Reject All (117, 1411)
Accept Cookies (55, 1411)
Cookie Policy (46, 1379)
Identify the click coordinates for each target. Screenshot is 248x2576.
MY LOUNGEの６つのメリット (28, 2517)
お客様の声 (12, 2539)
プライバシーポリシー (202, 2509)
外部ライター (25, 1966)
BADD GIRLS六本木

*TASK PROMPT*:
Take the lines above from the one holding "Cookie Policy (46, 1379)" to the last and output them exactly.

*ANSWER FOR THIS EXERCISE*:
Cookie Policy (46, 1379)
Identify the click coordinates for each target. Screenshot is 248x2576.
MY LOUNGEの６つのメリット (28, 2517)
お客様の声 (12, 2539)
プライバシーポリシー (202, 2509)
外部ライター (25, 1966)
BADD GIRLS六本木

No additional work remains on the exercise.